We have fireflies! Or lightning bugs, as we called them when I was a kid. Our backyard is full of them and they’re beautiful. I did some research and it turns out that spraying the yard for mosquitos will kill the fireflies, so I’m cancelling that service. Taking one for the firefly team.

Turns out that having no chairs is a problem. Can’t sit down to write or eat, have to sit down on the stairs just to put shoes on. Will have to get a few.

Met the neighbors on one side, and they were nice. Learned a few things about the property line and parking, and entertained them with my story of this being a second home and living primarily in CA. They stated that they’d never heard of such a thing – I think they consider me to be exotic.

The place is in great shape, and I’m thankful for that. No big remodel projects necessary.

I have a great son-in-law. He helped me carry and assemble the bed and brought in some badly-needed libations as we were working. Good man.

It was 94 degrees and humid yesterday, so it’s awesome that the AC works. Works very well, in fact. I had to get up in the middle of the night and figure out how the thermostats worked to increase the temp a bit.

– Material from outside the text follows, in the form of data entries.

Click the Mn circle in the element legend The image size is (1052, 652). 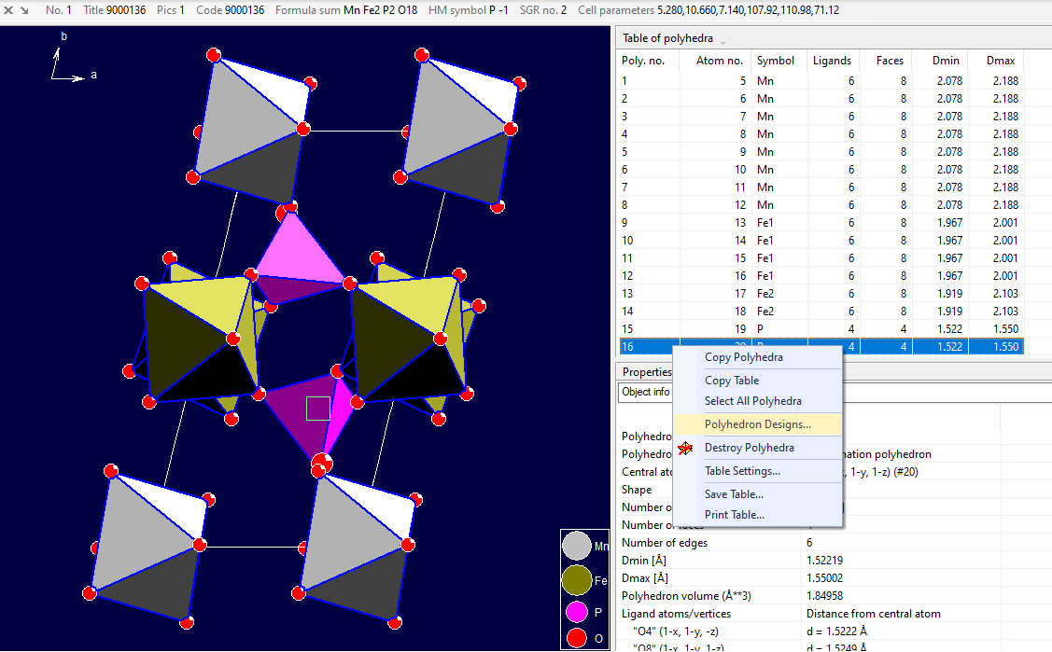tap(577, 545)
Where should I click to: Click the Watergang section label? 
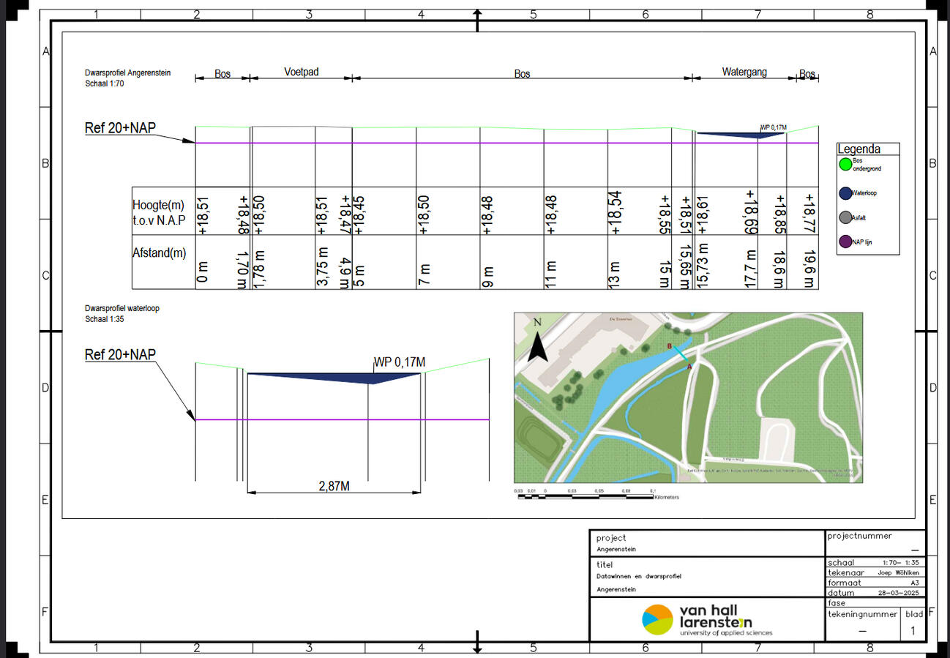click(x=744, y=72)
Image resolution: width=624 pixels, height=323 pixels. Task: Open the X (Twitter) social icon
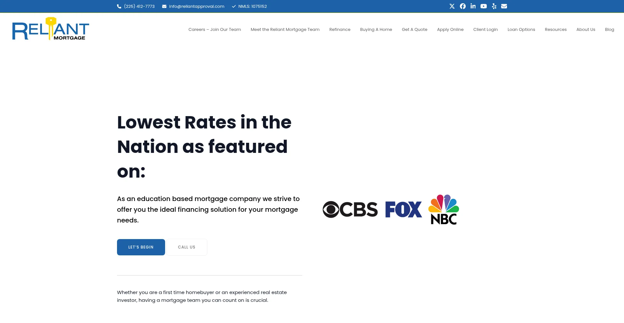pos(452,6)
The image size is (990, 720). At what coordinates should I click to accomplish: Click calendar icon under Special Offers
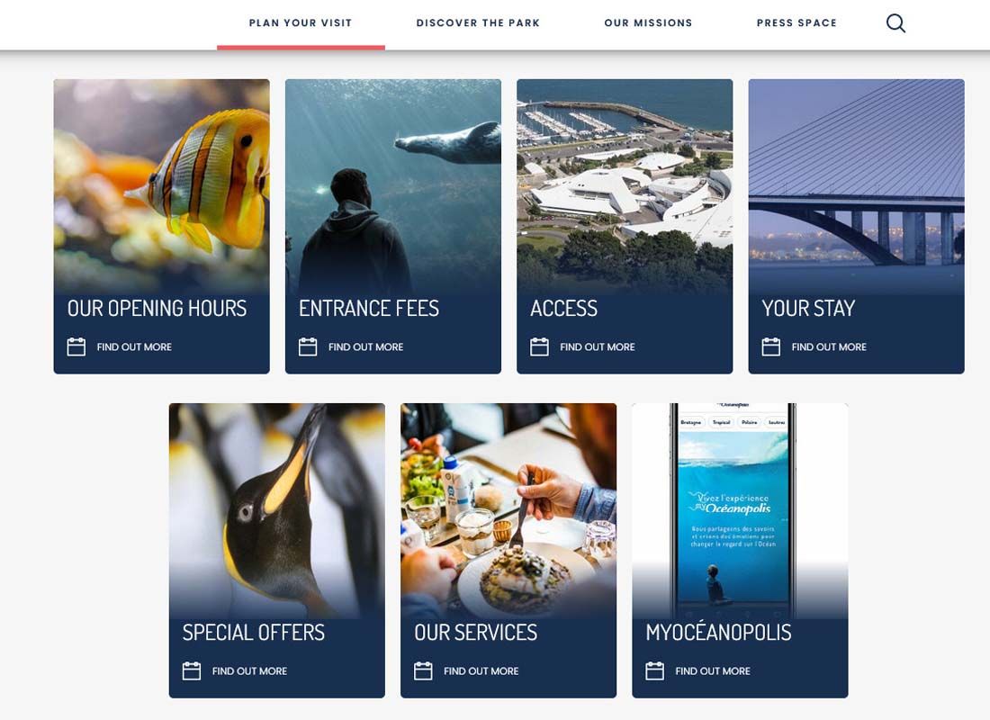click(x=192, y=671)
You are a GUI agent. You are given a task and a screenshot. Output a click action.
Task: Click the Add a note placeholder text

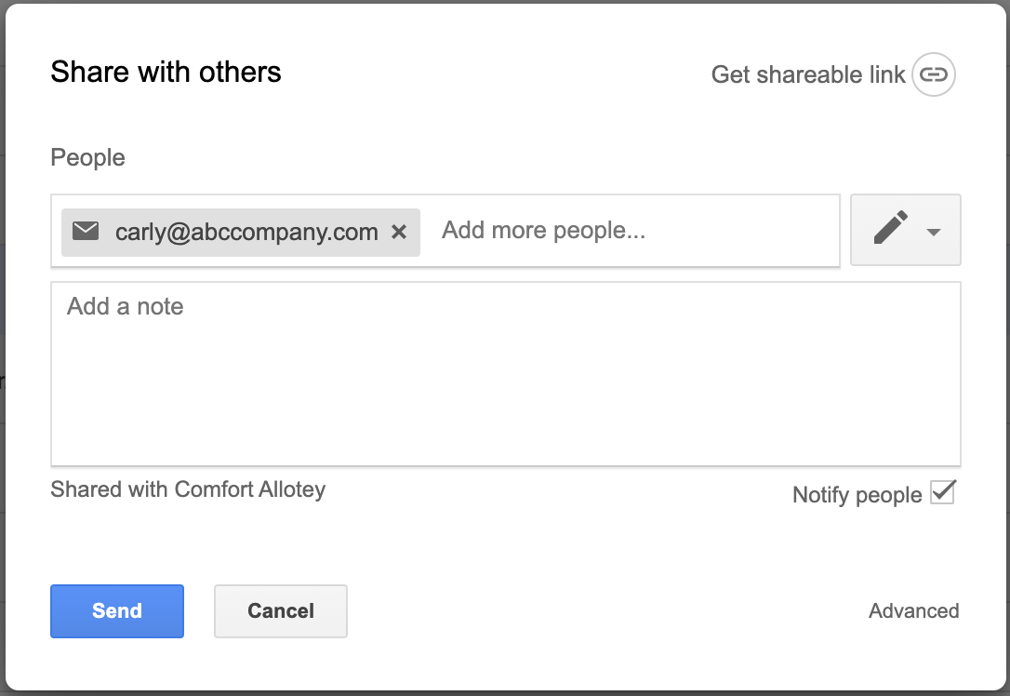[x=125, y=306]
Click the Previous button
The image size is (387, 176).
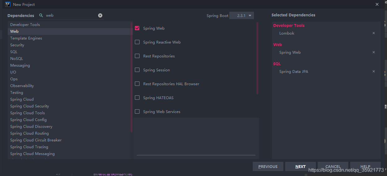click(268, 166)
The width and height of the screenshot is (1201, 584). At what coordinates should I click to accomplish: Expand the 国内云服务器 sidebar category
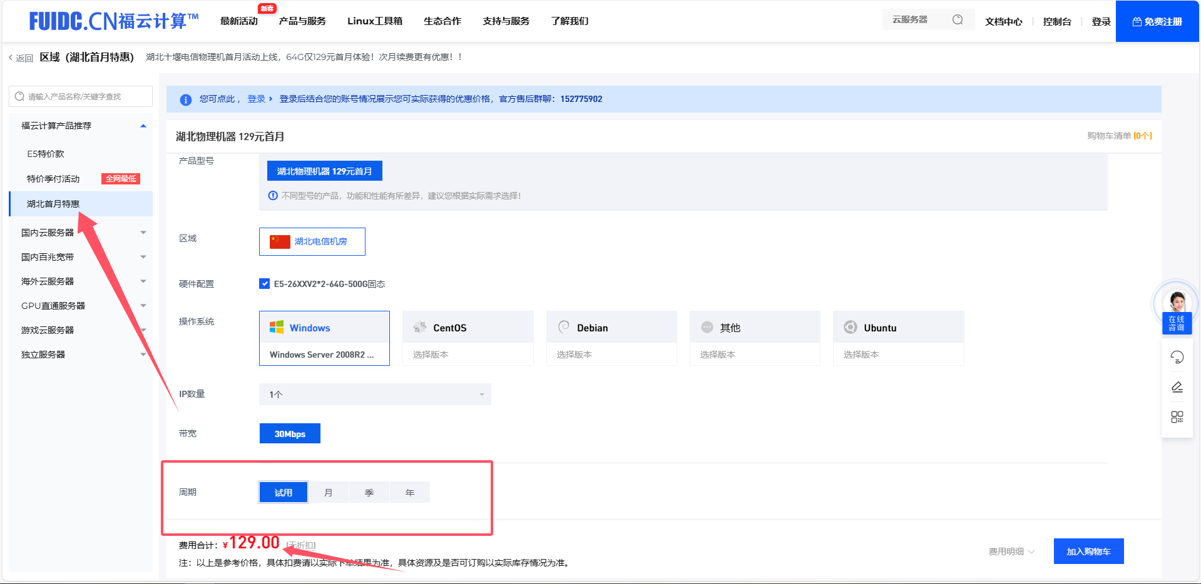click(x=81, y=233)
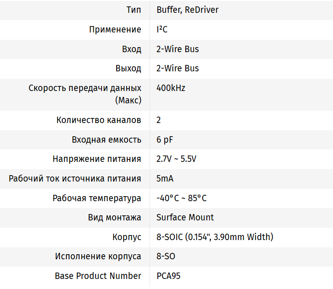This screenshot has width=333, height=289.
Task: Click the "8-SO" package value
Action: 166,256
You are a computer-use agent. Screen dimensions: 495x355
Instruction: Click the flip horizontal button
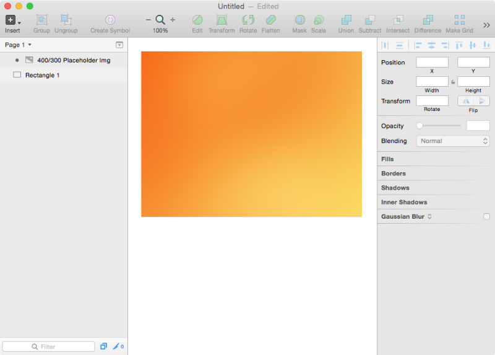pos(465,101)
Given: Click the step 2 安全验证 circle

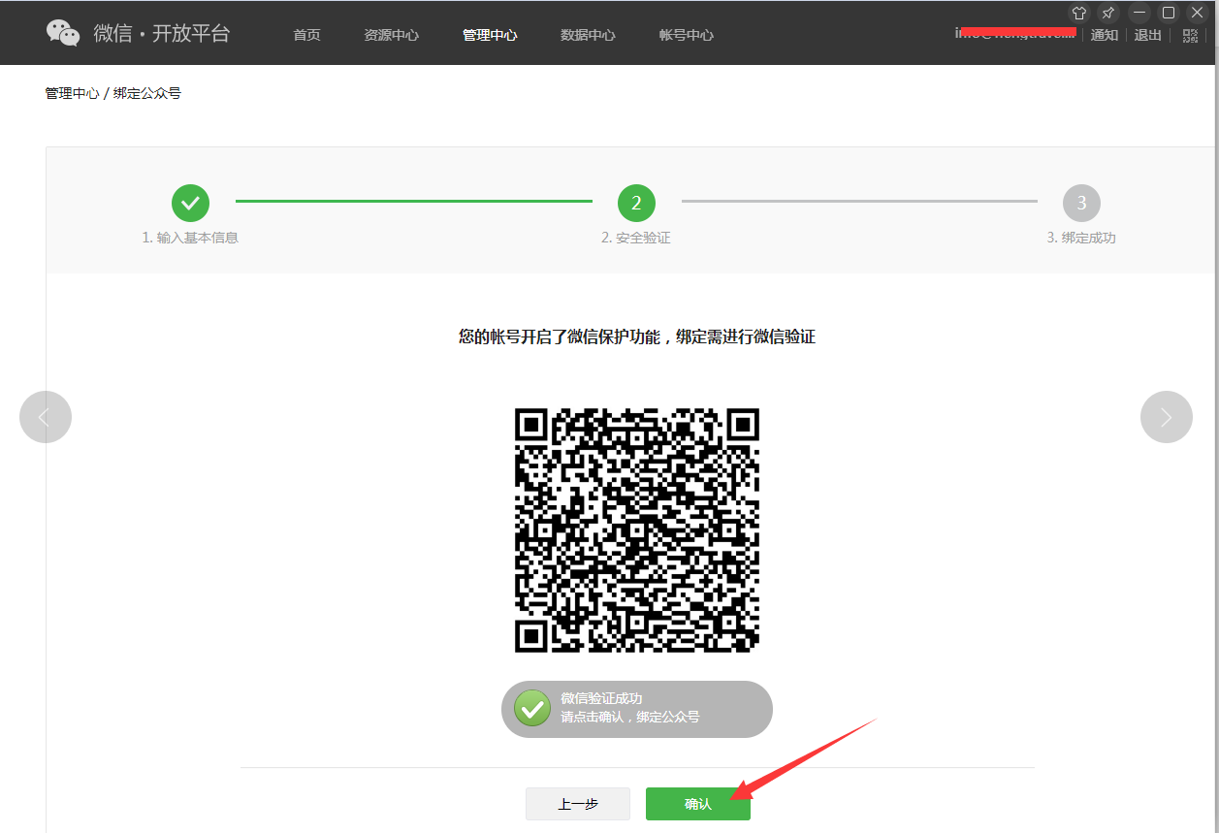Looking at the screenshot, I should (636, 203).
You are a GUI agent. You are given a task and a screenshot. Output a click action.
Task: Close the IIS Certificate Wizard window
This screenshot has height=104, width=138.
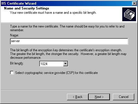134,3
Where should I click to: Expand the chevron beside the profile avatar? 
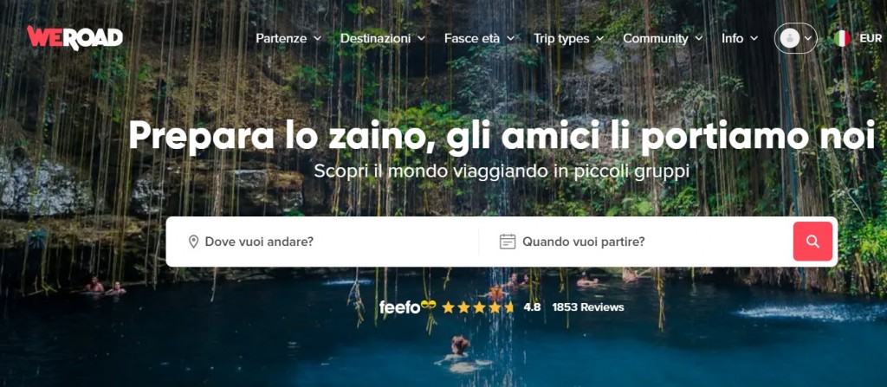808,38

I’m only a couple of blocks away from Con Huevos, so I walked here this morning for a classic Louisville breakfast. Was the second person in the door. At the moment I’m busy licking the plate and hoping no one notices.

All in all, a successful first night in the new place. Now for some chairs and maybe a TV…

Layover

Feels like old times. I’m ensconced at an airport bar in Houston, between flights. Have almost two hours to kill. Not much has changed, other than masks. Bad wine selection, high prices, patrons all studiously staring at their phones. Or at their computer, like me.

Some poor woman on the flight to Houston had three big seizures, so we did a hot landing and run to the gate. The firemen/medics came on board and took her away – I hope she’s OK. Everywhere I turn these days there’s someone with a bad health problem or someone whose family member just died. It feels like a message.

Aside from the medical emergency, flying on UA was pretty good. I’ve flown soooo much SW that I’ve forgotten what the experience on other airlines is like. I’m pleased to say that the UA flight was just fine. That’s good to know, because we have a long flight on them later this year, to and from southern South America.

I’m really happy about heading for Louisville this trip, as it fulfills a dream I’ve had for a long time – a place of our own there, something to share with the kids and grandkids. And someplace to have houseguests and share the Louisville experience. This trip I’ll only have electricity, water, a bed, Internet service and a coffee pot – the bare necessities of civilized life. Other furniture and possessions will happen over time.